However, out of interest, I gathered every instance of a month name and plotted these to depict the most common months recorded in the trial. I did this by creating a data frame with all the months of the year and used
inner_join() (the opposite of
anti_join()) to match all the months from the data. There were six hundred cases in which allegations included some mention of a month and the resulting plot is a fairly good, although crude, indicator of when most crimes were said to have occurred.
#inner_join to find months from the data and return to a new data frame called monthsCount monthsCount <- inner_join(Lincolnshire_Tokens, months) #I also needed to format the new dataset to single variables as McLane included months in the long and short format (Jan and January). I have only included the beginning to give you an idea of how I did it. I am sure there is an easier way to accomplish this but I don't know it. monthsCount <- monthsCount %>% mutate(word = case_when( + word == "january" ~ "jan", + word == "jan" ~ "jan",))'
#Plot of months monthsCount %>% count(word) %>% ggplot(aes(x = factor(word, level = monthsReversed), y = n)) + geom_col(fill="#ffd700") + xlab(NULL) + coord_flip() + theme_minimal()
It is immediately striking that the months from June (78 occurrences) to September (79 occurrences) are the peak for alleged offences. Apparently this is a known phenomena even today: “most violent crimes against persons increase linearly with heat, while property crimes are not strongly related to temperature changes”3. It is intriguing that this is observable over six-hundred years earlier and in future I will try and see if if I can plot this time data against a categorisation of the allegations.
As lots of names are toponymical, especially in the fourteenth century, many place names were removed when I eliminated personal names. Fortunately Recogito also automatically labels text it thinks are place names and generates latitude and longitude. As stated earlier this requires a bit of oversight as the gazetteers it uses to carry out this analysis are not geared towards medieval English locations. In the longer term I would love to develop a gazetteer for medieval English place names but for now it requires a lot of manual oversight. Currently, to auto-generate geo-locations I use a script which queries Google map data (I have written about this elsewhere and I will migrate this over to the new site shortly). This is not perfect either but currently it is easier fix the mistakes in this process than Recogito which can be a bit convoluted. Removing the place names reduces the data set to 1,232 (c. 400) unique tokens. At this point in order to generate a manageable amount of tokens I filtered to only include words which occur 6 or more times in the corpus and this left only 294 unique tokens.
#Plot with personal names removed lincs_filterOver25 %>% filter(n > 70) %>% mutate(word = reorder(word,n)) %>% ggplot(aes(word, n)) + geom_col(fill="#ffd700") + xlab(NULL) + coord_flip() + theme_minimal()
The resulting data after filtering began to resemble something which may be useful. The preponderance of wool in the corpus is due to the importance of the wool trade nationally but also particularly for Lincolnshire which produced the best wool in the country. Lincolnshire was also home to some of the most important wool merchants in the country, and perhaps continent, at this point. The majority of the references to wool relate to allegations of corrupt wool collectors who were engaged in revenue raising for Edward III in the late 1330s.

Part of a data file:

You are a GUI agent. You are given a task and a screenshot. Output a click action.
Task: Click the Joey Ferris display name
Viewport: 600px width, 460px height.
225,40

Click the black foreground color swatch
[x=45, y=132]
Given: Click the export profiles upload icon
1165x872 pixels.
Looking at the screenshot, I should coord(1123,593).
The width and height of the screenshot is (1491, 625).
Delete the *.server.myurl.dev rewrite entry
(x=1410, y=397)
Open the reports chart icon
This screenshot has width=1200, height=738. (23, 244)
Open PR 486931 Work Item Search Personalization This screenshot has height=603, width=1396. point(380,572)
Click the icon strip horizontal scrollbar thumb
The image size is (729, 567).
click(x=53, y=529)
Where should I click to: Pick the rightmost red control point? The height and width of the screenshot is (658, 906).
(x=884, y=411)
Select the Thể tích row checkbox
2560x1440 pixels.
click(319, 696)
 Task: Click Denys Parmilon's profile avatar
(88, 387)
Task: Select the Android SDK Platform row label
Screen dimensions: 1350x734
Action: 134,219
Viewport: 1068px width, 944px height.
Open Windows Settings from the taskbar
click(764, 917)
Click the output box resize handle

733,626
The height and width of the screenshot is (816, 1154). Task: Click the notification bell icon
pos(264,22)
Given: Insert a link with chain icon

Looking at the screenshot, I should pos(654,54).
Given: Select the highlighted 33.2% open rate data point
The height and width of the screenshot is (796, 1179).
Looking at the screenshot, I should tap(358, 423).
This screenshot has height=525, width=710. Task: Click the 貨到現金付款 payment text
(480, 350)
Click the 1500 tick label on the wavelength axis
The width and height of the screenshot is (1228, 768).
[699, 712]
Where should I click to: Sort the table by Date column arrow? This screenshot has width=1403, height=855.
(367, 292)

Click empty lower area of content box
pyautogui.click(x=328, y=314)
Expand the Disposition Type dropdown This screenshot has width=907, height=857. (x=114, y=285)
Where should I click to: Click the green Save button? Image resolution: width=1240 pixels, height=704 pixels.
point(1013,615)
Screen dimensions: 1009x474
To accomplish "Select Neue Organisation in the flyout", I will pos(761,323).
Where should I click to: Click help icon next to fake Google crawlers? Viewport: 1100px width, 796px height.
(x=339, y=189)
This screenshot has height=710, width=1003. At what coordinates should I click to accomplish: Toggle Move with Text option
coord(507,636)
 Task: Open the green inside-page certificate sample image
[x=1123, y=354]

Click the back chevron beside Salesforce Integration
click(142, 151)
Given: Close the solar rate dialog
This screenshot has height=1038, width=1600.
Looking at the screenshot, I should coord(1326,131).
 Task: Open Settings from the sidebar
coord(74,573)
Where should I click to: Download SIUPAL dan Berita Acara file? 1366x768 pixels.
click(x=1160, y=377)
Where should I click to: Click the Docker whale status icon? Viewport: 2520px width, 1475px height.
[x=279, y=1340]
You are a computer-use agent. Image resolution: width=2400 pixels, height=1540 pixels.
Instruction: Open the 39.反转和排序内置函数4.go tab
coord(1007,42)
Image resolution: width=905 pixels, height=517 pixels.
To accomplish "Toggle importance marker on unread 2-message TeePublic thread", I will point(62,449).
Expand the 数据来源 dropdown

# Challenges
1 > Quote the stretch of the post on the Lincolnshire trial data from "#Plot with personal" through "the late 1330s.".
2 > Answer these questions using the post on the Lincolnshire trial data above:
(a) In how many cases did the allegations include some mention of a month?
(b) Which span of months does the post name as the peak for alleged offences?
(c) How many unique tokens were left after filtering to words that occur 6 or more times?

# Answers
1 >
#Plot with personal names removed lincs_filterOver25 %>% filter(n > 70) %>% mutate(word = reorder(word,n)) %>% ggplot(aes(word, n)) + geom_col(fill="#ffd700") + xlab(NULL) + coord_flip() + theme_minimal()
The resulting data after filtering began to resemble something which may be useful. The preponderance of wool in the corpus is due to the importance of the wool trade nationally but also particularly for Lincolnshire which produced the best wool in the country. Lincolnshire was also home to some of the most important wool merchants in the country, and perhaps continent, at this point. The majority of the references to wool relate to allegations of corrupt wool collectors who were engaged in revenue raising for Edward III in the late 1330s.

2 >
(a) Six hundred.
(b) June through September.
(c) 294.